I don’t know if it was the weirdness of clicking through options and having to “think” about what I wanted to do (although how much time could I have spent choosing between “BACK DOWN INTO THE DEEPEST SLEEP EVER | RISE TO GREET THE GLORIOUS NEW DAY”?), but I never felt engaged with the story. And just didn’t really care all that much about Lucy.
It seems like in order to make these scenarios applicable to multiple readings (I wonder if different sections are repeated in different storylines. I have to assume so, since there must be some sections that lead to the same place) the drama is kind of flattened out. In one story arc a bizarre accident happens in the middle of the street which I found interesting and exciting. But the scene ended so quickly that I didn’t feel any resonance with it.

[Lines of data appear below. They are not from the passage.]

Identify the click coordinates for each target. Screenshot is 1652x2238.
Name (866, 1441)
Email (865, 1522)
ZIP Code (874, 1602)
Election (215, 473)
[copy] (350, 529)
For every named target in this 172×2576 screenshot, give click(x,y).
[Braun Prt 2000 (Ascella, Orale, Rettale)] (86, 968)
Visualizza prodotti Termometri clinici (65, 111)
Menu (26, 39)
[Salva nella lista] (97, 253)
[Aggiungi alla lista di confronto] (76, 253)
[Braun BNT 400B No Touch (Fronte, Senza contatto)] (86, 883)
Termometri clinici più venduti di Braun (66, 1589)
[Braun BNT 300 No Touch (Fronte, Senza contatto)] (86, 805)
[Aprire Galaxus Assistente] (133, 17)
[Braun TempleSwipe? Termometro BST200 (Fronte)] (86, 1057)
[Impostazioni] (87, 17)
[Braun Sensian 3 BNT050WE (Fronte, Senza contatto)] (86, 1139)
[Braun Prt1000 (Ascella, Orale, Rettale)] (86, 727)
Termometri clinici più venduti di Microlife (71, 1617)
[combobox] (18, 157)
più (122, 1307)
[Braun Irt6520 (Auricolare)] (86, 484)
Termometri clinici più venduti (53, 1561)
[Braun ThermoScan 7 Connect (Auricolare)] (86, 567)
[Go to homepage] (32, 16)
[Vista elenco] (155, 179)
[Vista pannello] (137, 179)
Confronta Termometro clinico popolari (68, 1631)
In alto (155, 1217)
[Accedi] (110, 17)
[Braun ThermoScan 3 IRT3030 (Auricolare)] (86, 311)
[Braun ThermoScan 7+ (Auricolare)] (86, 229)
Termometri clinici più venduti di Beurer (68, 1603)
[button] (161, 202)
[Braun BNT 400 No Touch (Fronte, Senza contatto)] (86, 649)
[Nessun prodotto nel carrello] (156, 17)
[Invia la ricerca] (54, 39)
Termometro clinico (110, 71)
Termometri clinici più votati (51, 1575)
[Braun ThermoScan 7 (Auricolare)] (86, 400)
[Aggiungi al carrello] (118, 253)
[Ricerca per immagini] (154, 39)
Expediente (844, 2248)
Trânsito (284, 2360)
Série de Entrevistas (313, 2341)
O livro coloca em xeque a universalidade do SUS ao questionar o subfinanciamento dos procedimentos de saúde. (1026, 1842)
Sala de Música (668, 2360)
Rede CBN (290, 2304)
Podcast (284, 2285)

I would have liked to have gotten into her head more, but that would have required a narrative rather than reader choices.
I applaud the effort, but unless you have an action-packed story where characters don’t really matter, I think that this choose your own type of story just doesn’t satisfy.
I recently wrote about a Jonathan Franzen article:
[Franzen’s] argument that the reader does not want to be released from the dominance of the author is a convincing one (and one I find true). The whole conceit of the choose your own adventure, while a fun diversion, just seems silly. We read because we want the author’s authority. If I wanted to get away from the author I’d write my own book.
And I see that, yes, I agree with myself.